== Source data ==

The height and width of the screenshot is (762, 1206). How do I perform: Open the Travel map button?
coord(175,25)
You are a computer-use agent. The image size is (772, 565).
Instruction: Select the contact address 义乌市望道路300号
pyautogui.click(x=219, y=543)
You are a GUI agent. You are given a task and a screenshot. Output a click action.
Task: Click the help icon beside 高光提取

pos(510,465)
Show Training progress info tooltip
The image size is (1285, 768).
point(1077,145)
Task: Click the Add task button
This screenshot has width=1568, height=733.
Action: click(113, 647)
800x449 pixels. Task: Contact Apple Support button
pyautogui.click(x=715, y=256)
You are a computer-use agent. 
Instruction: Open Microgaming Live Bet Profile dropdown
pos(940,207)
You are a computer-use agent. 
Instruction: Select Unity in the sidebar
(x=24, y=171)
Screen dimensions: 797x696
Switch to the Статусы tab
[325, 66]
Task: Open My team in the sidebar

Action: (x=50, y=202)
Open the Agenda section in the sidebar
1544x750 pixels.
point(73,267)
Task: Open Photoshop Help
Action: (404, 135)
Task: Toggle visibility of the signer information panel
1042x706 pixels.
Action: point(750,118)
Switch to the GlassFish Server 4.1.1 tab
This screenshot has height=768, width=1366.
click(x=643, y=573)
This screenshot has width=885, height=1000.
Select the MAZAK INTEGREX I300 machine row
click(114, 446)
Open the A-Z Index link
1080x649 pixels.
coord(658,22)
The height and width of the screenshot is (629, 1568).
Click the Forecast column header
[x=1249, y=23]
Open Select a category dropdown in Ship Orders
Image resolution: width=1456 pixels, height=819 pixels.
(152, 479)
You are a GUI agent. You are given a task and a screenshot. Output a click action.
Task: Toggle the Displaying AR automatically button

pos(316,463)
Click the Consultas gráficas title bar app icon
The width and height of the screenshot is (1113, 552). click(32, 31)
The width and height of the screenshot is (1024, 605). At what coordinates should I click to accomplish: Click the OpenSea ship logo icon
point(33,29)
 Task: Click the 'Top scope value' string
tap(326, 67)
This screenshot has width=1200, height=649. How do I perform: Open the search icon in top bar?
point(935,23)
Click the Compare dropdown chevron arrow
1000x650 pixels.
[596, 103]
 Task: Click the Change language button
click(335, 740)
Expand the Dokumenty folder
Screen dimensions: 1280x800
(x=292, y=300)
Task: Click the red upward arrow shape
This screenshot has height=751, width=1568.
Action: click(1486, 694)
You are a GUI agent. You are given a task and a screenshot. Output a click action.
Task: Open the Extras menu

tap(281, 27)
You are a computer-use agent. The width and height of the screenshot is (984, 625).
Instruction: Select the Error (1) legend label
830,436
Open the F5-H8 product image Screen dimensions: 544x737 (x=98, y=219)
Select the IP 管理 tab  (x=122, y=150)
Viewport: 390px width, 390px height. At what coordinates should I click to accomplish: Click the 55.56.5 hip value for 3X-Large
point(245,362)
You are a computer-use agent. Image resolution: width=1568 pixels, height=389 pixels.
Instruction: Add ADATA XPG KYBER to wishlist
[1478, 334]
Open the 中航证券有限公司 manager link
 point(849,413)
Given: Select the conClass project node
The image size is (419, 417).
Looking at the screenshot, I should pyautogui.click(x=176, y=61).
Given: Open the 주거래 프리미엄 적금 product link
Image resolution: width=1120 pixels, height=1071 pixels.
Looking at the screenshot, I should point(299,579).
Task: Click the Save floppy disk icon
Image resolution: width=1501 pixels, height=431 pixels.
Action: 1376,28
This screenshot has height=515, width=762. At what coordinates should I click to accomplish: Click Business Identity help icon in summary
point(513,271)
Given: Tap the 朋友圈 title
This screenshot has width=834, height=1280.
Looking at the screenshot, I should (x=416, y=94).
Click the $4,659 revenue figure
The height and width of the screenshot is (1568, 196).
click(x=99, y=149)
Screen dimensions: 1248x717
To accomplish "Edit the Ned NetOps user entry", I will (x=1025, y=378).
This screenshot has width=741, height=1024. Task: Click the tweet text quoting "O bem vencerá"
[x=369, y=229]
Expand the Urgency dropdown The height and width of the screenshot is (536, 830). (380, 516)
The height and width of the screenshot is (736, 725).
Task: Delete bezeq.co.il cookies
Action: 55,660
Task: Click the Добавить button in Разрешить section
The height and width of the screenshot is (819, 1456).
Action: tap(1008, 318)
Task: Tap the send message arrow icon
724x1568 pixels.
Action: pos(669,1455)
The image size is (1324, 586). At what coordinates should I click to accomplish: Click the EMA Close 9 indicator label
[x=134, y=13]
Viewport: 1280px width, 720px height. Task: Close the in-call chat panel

===

— The task —
In the data above, find the line with "You are a computer-use agent. The width" and the line with "Given: Tap the 朋友圈 title". Retype both, plus every line between them, exactly.

— Response box —
You are a computer-use agent. The width and height of the screenshot is (984, 625).
Instruction: Select the Error (1) legend label
830,436
Open the F5-H8 product image Screen dimensions: 544x737 (x=98, y=219)
Select the IP 管理 tab  (x=122, y=150)
Viewport: 390px width, 390px height. At what coordinates should I click to accomplish: Click the 55.56.5 hip value for 3X-Large
point(245,362)
You are a computer-use agent. Image resolution: width=1568 pixels, height=389 pixels.
Instruction: Add ADATA XPG KYBER to wishlist
[1478, 334]
Open the 中航证券有限公司 manager link
 point(849,413)
Given: Select the conClass project node
The image size is (419, 417).
Looking at the screenshot, I should pyautogui.click(x=176, y=61).
Given: Open the 주거래 프리미엄 적금 product link
Image resolution: width=1120 pixels, height=1071 pixels.
Looking at the screenshot, I should point(299,579).
Task: Click the Save floppy disk icon
Image resolution: width=1501 pixels, height=431 pixels.
Action: 1376,28
This screenshot has height=515, width=762. At what coordinates should I click to accomplish: Click Business Identity help icon in summary
point(513,271)
Given: Tap the 朋友圈 title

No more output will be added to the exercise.